Die stellvertretende Amtsleiterin und ihre Kollegen des Kreisarchivs betreuen insgesamt 38 Kommunen des Landkreises bei deren Restaurierung der Gemeindearchive. So auch Notzingen. Die Gemeinde ist laut Bürgermeister Sven Haumacher bereits seit 2011 dabei, nach und nach ihre alten Bücher restaurieren zu lassen. Bis dato wurden dafür 83 552 Euro investiert. In den kommenden drei Jahren sei bis zum geplanten Abschluss der Restaurierungsarbeiten insgesamt noch mit weiteren 9000 Euro zu rechnen, so die Archivarin, „in der Hoffnung, dass es keine Preissteigerungen gibt“. Wenn die Arbeiten abgeschlossen sind, gehört Notzingen zu den elf Gemeinden, deren papierene Zeitzeugen in den Regalen des Gemeindearchivs vollständig restauriert sind. Wie wichtig deren Erhalt ist, macht die Archivarin deutlich: „Es gibt immer nur ein Exemplar, entsprechend sind bei Nicht-Erhalt auch die darin stehenden Informationen verloren.“

Schäden durch Lagerung

Früher wurden die Notzinger Archivalien im vermutlich zu feuchten Keller des alten Rathauses in der Kirchheimer Straße gelagert. „Wir haben bei den bisherigen Restaurationen auffällig viele Schimmelschäden festgestellt“, berichtete Gabriele Mühlnickel-Heybach. Diese mussten allein schon deshalb entfernt werden, weil der Schimmel ein Gesundheitsrisiko darstellte. Der Pilz zersetzt das Papier, die Ränder zerfallen mitsamt der Schrift zu Staub, wie ein Beispiel der Ortsgemeindepflegrechnung Notzingen 1869/1870 zeigte, die inzwischen restauriert und wieder benutzbar ist. „Dort wurde zunächst der Pilz sterilisiert, dann die Sporen unter einer Abzugsanlage entfernt und das Papier mittels Anfaserung mit neuen Papierfasern wieder stabilisiert sowie die Fehlstellen ergänzt. Der neue Einband schließt die Restaurierung ab“, erklärte die Archivarin.

 

Man kann jetzt auch wieder ohne Gesundheitsrisiko ins Archiv gehen.
Gabriele Mühlnickel-Heybach
stellvertretende Amtsleiterin des Kreisarchivs

 

Ist die Restauration eines Bandes abgeschlossen, vervielfache das seine Lebenszeit um mehrere hundert Jahre. „Man kann jetzt auch wieder ohne Gesundheitsrisiko ins Notzinger Archiv gehen. Im jetzigen Rathaus sind die Bücher gut gelagert“, gab Gabriele Mühlnickel-Heybach Entwarnung. Sind die Seiten fachgerecht restauriert, lassen sich die Texte der letzten Jahrhunderte wieder gut entziffern, vorausgesetzt, man ist des Lesens der alten deutschen Schrift mächtig. Für die Archivarin kein Problem. Die eher geläufige Sütterlin-Schrift sei dagegen erst ab 1900 zum Standard geworden, erklärte Gabriele Mühlnickel-Heybach.

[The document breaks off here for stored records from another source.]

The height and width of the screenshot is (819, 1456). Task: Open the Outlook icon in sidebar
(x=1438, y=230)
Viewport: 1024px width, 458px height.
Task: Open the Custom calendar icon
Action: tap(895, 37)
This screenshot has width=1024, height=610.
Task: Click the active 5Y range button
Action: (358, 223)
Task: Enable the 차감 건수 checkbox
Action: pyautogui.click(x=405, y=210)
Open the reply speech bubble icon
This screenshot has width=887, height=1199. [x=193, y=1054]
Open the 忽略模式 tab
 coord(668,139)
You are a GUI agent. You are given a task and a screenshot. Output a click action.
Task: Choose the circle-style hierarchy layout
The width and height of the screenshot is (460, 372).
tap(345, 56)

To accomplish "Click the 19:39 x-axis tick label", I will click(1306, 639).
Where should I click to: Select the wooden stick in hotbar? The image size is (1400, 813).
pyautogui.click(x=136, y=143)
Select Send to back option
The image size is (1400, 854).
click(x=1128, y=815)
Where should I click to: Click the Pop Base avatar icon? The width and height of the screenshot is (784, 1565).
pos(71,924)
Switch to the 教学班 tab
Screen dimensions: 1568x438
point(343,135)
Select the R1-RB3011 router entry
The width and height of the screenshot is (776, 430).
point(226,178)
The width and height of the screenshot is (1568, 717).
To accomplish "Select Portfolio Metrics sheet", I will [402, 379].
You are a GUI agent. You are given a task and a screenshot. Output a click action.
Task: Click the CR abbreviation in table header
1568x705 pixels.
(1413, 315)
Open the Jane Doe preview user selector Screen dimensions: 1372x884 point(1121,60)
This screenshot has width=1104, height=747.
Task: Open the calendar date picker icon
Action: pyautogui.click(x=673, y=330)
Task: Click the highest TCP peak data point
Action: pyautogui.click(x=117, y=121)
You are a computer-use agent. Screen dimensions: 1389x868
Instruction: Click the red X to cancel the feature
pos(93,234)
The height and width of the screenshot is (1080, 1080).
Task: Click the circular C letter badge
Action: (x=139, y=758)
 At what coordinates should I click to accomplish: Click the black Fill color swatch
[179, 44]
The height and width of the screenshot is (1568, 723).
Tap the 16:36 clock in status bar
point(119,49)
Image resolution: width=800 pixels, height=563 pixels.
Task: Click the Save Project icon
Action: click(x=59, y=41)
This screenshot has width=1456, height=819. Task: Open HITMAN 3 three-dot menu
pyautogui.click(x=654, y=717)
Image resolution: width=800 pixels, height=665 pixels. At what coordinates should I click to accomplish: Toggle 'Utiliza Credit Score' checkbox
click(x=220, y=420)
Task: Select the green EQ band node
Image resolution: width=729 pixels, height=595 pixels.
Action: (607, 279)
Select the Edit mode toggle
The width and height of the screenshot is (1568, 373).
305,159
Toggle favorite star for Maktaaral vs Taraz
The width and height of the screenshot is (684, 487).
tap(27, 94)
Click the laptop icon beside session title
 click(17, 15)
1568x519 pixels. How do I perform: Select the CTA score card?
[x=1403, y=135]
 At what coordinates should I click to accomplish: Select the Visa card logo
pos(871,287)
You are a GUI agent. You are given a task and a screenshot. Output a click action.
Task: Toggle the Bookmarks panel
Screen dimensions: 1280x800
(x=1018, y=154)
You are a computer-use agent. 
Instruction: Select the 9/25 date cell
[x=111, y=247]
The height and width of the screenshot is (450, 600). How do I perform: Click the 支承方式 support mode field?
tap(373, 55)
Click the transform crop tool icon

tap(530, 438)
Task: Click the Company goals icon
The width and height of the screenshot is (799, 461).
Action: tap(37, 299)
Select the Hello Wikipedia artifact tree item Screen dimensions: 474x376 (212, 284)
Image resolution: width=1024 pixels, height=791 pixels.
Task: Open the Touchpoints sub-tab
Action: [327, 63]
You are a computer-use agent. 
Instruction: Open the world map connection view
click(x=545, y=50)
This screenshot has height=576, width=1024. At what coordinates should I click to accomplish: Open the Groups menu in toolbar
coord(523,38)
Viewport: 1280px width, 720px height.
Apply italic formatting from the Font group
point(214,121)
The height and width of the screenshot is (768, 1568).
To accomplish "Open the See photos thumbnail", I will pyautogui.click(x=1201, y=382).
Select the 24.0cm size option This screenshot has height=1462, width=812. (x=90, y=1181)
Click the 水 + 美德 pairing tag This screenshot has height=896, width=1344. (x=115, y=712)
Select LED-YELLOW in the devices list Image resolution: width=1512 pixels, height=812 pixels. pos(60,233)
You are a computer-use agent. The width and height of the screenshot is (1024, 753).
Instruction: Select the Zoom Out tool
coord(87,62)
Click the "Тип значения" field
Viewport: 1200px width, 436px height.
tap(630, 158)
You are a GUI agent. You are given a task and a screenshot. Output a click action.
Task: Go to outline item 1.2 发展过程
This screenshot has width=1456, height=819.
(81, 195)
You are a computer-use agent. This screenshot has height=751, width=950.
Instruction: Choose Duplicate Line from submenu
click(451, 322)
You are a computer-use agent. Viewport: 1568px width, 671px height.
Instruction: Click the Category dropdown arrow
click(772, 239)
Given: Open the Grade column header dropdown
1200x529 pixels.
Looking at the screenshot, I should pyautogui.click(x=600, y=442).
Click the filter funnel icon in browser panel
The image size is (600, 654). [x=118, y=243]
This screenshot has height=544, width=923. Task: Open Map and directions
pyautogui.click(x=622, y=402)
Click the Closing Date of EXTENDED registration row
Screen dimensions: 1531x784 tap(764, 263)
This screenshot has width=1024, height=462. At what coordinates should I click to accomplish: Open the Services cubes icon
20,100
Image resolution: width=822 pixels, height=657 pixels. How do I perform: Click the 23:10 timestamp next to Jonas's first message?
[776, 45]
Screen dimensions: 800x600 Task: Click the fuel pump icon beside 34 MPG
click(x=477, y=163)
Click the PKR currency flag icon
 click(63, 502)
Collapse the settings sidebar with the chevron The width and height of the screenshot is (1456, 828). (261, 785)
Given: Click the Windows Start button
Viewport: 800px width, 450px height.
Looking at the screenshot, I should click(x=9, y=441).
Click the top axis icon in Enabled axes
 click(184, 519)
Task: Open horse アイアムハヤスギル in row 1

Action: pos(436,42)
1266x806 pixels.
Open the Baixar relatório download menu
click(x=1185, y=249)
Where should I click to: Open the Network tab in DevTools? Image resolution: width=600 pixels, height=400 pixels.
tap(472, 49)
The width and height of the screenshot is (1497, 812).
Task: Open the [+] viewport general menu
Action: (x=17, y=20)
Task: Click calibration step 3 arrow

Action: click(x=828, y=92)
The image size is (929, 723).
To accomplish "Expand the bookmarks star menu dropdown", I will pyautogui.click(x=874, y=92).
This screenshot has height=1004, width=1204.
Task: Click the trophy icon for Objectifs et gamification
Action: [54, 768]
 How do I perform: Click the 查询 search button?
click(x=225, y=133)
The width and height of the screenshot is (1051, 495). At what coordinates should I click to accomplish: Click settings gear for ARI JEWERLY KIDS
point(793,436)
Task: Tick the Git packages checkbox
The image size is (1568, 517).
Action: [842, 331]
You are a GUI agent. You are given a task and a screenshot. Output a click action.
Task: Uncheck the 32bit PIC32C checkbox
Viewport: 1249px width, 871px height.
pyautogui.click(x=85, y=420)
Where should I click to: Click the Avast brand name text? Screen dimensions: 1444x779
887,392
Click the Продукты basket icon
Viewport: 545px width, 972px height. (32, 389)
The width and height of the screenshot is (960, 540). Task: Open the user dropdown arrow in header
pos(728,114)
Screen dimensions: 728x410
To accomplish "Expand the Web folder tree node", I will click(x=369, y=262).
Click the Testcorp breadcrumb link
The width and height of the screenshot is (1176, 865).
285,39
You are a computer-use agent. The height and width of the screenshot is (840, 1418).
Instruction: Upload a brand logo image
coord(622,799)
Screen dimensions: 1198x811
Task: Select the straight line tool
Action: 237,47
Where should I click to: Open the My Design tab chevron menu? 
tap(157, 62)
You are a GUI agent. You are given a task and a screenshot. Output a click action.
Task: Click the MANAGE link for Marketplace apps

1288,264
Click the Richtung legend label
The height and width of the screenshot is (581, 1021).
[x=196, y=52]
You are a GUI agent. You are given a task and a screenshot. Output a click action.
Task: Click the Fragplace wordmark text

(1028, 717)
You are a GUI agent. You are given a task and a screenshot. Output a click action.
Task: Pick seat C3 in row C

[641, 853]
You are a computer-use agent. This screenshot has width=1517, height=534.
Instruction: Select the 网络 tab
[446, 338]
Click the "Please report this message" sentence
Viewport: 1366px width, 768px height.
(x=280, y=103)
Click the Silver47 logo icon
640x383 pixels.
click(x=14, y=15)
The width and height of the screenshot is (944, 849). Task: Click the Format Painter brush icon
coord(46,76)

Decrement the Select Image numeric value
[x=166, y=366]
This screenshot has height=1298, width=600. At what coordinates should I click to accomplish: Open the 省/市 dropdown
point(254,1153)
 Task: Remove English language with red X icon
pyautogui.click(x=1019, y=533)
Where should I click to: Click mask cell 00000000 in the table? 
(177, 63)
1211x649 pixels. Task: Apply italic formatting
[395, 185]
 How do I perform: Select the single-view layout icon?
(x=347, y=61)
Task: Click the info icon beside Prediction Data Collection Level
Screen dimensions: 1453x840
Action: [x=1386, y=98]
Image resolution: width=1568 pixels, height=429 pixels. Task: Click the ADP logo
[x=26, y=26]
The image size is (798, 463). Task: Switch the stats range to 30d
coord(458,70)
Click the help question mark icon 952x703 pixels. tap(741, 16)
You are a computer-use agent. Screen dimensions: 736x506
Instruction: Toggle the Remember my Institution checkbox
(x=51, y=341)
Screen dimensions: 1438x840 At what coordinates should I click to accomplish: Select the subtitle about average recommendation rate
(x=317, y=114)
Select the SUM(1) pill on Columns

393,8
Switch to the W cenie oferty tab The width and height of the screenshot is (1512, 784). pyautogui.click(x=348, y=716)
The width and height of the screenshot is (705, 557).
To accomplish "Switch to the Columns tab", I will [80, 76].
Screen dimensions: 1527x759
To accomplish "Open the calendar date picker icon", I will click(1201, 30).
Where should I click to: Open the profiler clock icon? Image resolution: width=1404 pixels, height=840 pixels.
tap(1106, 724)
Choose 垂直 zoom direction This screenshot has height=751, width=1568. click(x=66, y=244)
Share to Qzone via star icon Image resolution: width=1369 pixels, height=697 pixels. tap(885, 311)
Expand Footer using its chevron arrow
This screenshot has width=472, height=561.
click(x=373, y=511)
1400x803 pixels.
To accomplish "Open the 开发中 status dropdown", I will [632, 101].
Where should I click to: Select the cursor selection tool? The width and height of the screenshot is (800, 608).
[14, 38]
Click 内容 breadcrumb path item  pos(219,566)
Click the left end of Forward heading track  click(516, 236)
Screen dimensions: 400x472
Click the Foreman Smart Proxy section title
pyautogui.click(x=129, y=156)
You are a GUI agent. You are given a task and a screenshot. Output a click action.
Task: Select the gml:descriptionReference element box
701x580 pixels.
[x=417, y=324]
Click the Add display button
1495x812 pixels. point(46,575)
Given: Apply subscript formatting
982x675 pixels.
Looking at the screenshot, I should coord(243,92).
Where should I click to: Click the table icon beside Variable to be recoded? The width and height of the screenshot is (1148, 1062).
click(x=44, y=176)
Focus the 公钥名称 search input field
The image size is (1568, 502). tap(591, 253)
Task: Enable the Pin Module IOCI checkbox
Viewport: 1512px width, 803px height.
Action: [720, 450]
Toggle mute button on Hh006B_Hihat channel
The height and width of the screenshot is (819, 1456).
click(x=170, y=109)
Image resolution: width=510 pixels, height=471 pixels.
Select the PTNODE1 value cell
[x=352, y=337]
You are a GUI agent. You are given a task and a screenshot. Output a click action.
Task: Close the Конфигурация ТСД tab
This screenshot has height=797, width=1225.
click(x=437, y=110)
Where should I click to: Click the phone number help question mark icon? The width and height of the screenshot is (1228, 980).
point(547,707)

Beim vorsichtigen Durchblättern und Lesen der Schriften aus dem 18. und 19. Jahrhundert offenbaren sich heute teils kurios anmutende Zeugnisse und Gepflogenheiten längst vergangener Zeiten. „Man glaubt zum Beispiel gar nicht, wie spannend alte Rechnungen sein können oder frühere Gemeinde-Protokolle, die haben teils einen wahren Anekdoten-Charakter“, weiß die Expertin.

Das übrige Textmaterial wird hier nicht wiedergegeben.